Open Source: Potentiale und Lücken

Der Einsatz von Open-Source-Software (OSS) boomt derzeit. Die Verknüpfung von leistungsfähiger Software und niedrigen Kosten macht OSS auch für Unternehmen attraktiv. Dennoch sollten Entscheider einen genauen Blick auf das Kleingedruckte und die Nachteile werfen, um große Risiken zu vermeiden.

Flächendeckende Verbreitung

Open Source ist überall. Das bestätigten im November 2008 die Marktforscher von Gartner in ihrer Studie zum weltweiten Einsatz der frei verfügbaren Software. Demnach benutzen bereits 85 Prozent aller befragten Anwenderunternehmen Open-Source-Produkte, die verbleibenden 15 Prozent planen einen Einsatz innerhalb der kommenden Monate.
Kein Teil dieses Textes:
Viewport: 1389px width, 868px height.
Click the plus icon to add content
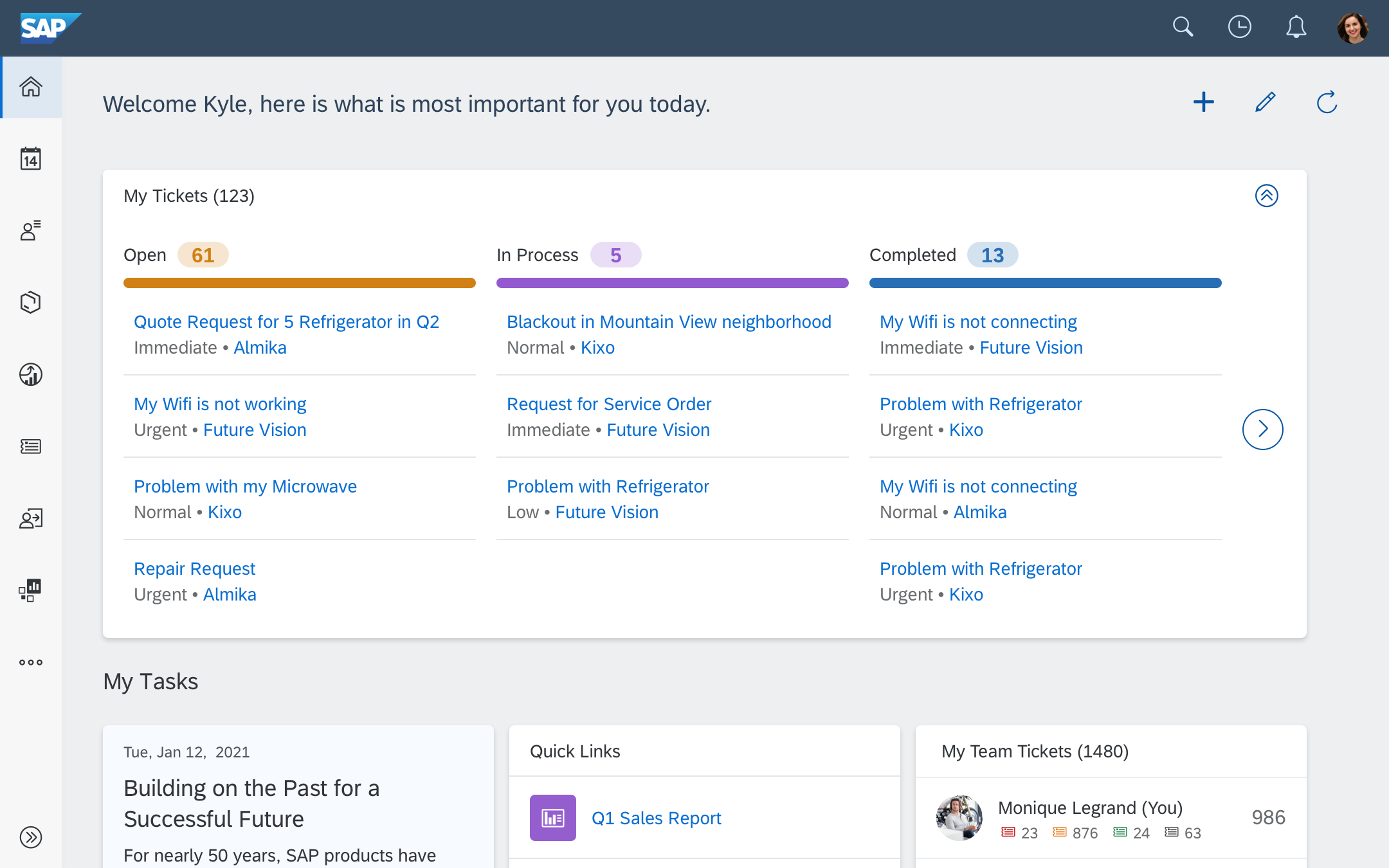click(x=1203, y=102)
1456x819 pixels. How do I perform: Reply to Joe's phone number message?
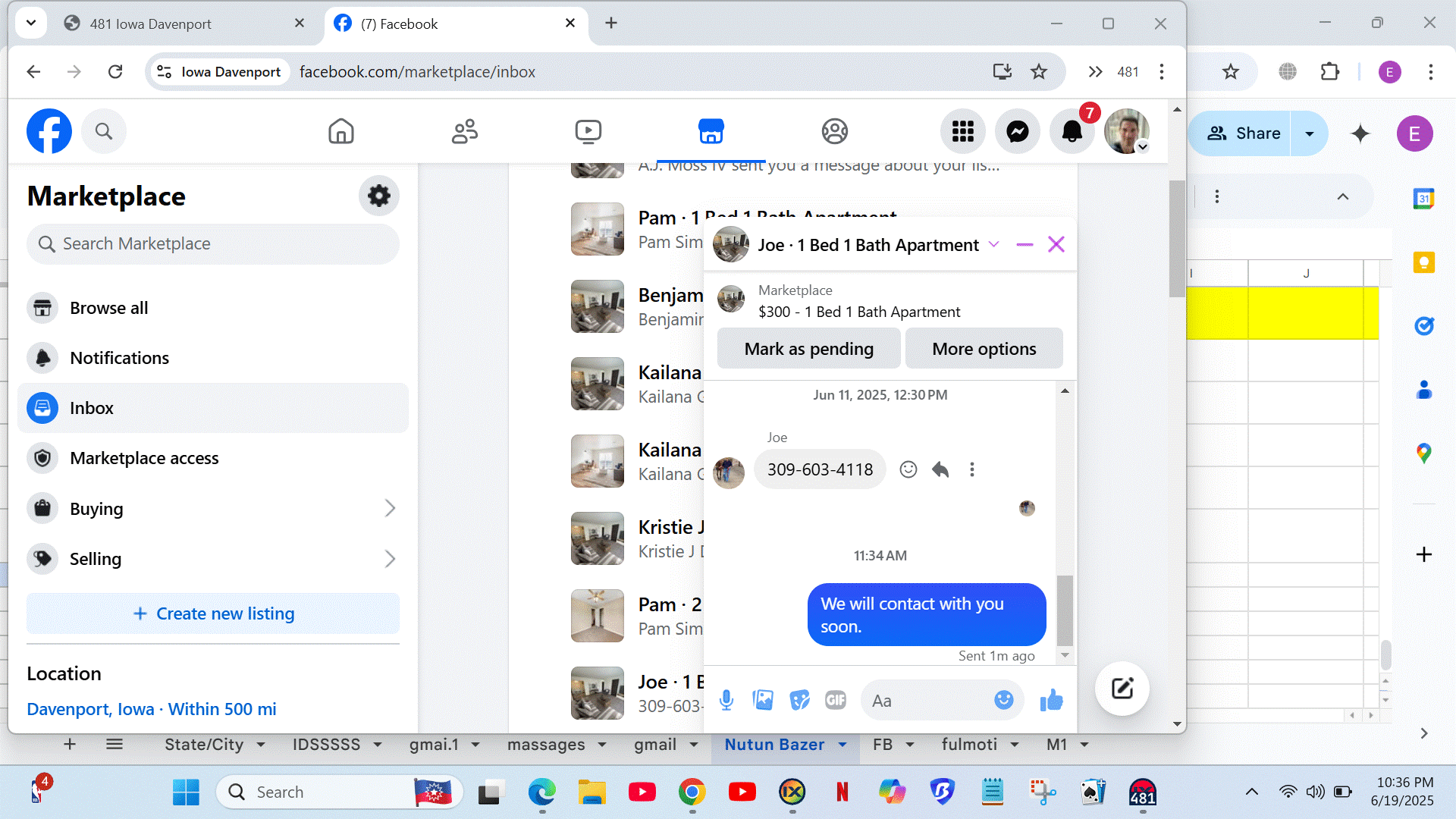[x=940, y=469]
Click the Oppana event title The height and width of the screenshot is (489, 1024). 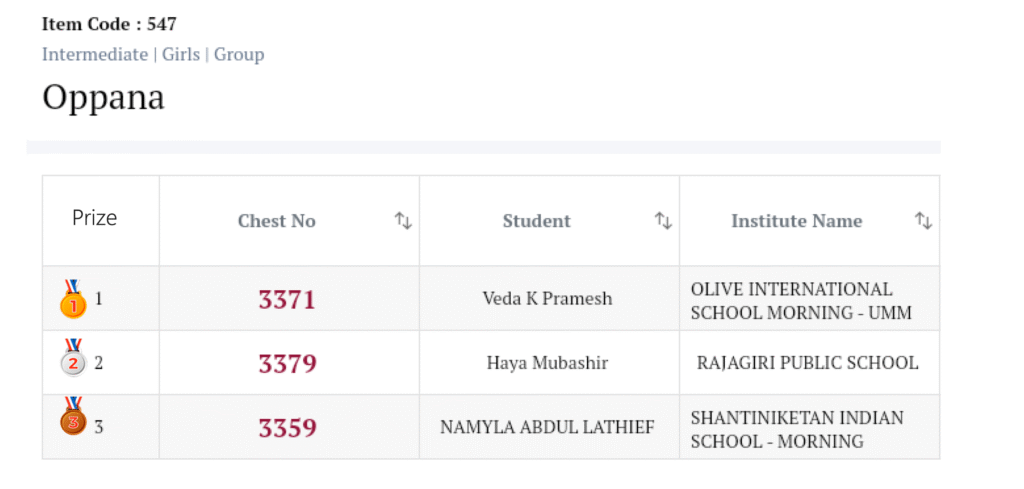[x=103, y=98]
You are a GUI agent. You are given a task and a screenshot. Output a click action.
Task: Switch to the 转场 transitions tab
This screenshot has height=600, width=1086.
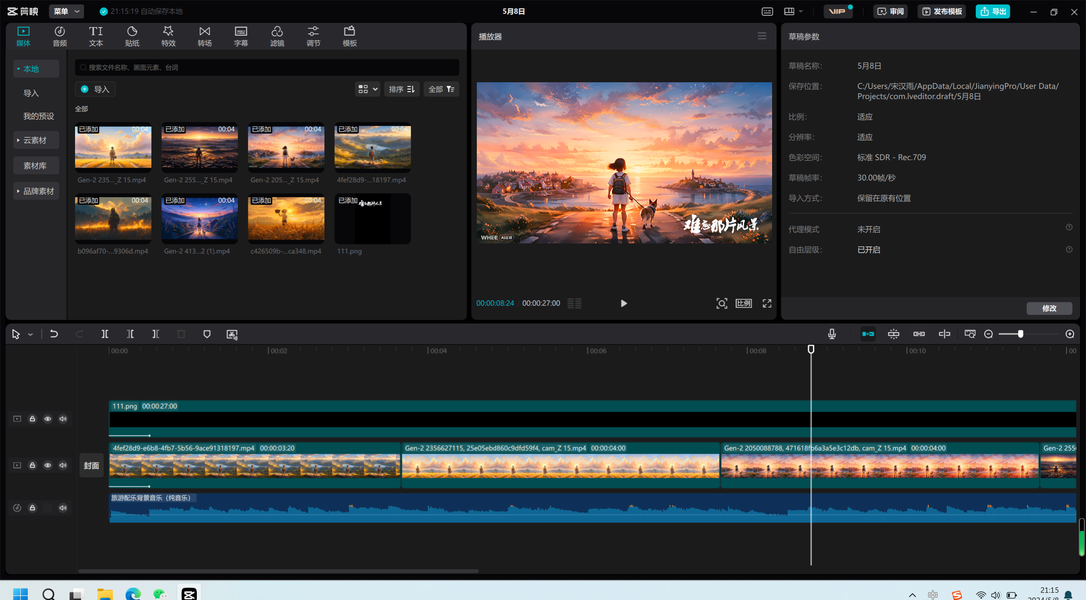click(204, 37)
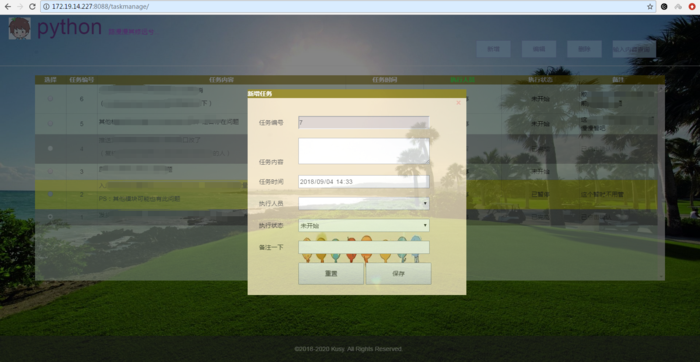Image resolution: width=700 pixels, height=362 pixels.
Task: Bookmark this page using the star icon
Action: (650, 7)
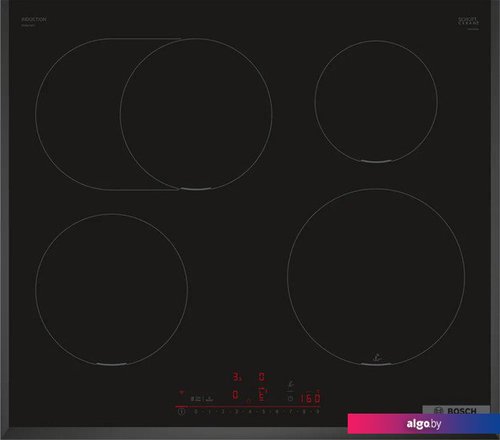Tap the timer clock symbol
Image resolution: width=500 pixels, height=440 pixels.
(290, 398)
Zugleich stellten die Gartner-Analysten fest, dass 69 Prozent der befragten Unternehmen über keine Regeln verfügen, welche die Verwendung und Katalogisierung von OSS steuern. Laurie Wurster, Forschungsleiterin bei Gartner, zieht daraus den Schluss: „Nur weil etwas frei verfügbar ist, bedeutet das noch nicht, dass es auch kostenfrei ist.“ Unternehmen bräuchten definierte Vorgehensweisen für die Beschaffung von OSS und sie müssten gezielt entscheiden, für welche Anwendungen der OSS-Einsatz Sinn mache und ob er lizenztechnisch überhaupt möglich ist. „Auch müssen die Risiken und Fragen bezüglich des geistigen Eigentums und der Wartung adressiert werden“, so Wurster.

Open Source vor Gericht

Geschieht dies nicht, kann der Schuss schnell nach hinten losgehen. Diese Erfahrung mussten bereits mehrere Unternehmen machen, die sich am Ende sogar vor Gericht wiederfanden. So hat ein Rechtsstreit zwischen der Open-Source-Interessensvertretung „gpl-violations.org“ und dem IP-Telefonieanbieter Skype und seinem Zulieferer SMC dazu geführt, dass ein IP-Telefon, welches gegen Open-Source-Lizenzbedingungen verstieß, vom Markt genommen werden musste. Auch die Betreibergesellschaft der elektronischen Gesundheitskarte in Österreich hatte in ihren Lesegeräten, die an Arztpraxen in ganz Österreich verkauft wurden, OSS-Komponenten lizenzwidrig verwendet. Nach einer Entdeckung durch „gpl-violations.org“ einigten sich beide Parteien außergerichtlich. Die Konsequenz für die Betreibergesellschaft war allerdings, dass sie substantielle Bestandteile des Quellcodes der Kartenlesegeräte unter der Open-Source-Lizenz GNU GPL veröffentlichen musste.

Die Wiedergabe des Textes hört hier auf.